**EXERCISE**:
Each line below from the one containing "Дете - 2 до 4 год. (54, 568)" through the one containing "[button] (20, 26)" is to be given again exactly, and no line outside that span.

-- WORKING DATA follows --

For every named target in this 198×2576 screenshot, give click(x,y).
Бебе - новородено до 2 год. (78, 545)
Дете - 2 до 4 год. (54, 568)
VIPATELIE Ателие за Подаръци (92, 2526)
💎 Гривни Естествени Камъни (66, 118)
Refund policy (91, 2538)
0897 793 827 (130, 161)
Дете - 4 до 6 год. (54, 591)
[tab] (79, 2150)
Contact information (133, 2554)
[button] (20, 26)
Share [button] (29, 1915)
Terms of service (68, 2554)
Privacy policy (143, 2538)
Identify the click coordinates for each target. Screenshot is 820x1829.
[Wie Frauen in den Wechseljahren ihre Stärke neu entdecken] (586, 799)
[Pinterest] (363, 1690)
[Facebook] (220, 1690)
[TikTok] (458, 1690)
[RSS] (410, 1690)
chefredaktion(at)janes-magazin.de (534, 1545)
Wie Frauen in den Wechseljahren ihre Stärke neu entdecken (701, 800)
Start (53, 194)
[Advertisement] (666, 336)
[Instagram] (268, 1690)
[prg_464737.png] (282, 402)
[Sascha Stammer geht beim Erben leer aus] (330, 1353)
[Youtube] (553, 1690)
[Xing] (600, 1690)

-- WORKING DATA concluded --

**EXPECTED OUTPUT**:
Дете - 2 до 4 год. (54, 568)
VIPATELIE Ателие за Подаръци (92, 2526)
💎 Гривни Естествени Камъни (66, 118)
Refund policy (91, 2538)
0897 793 827 (130, 161)
Дете - 4 до 6 год. (54, 591)
[tab] (79, 2150)
Contact information (133, 2554)
[button] (20, 26)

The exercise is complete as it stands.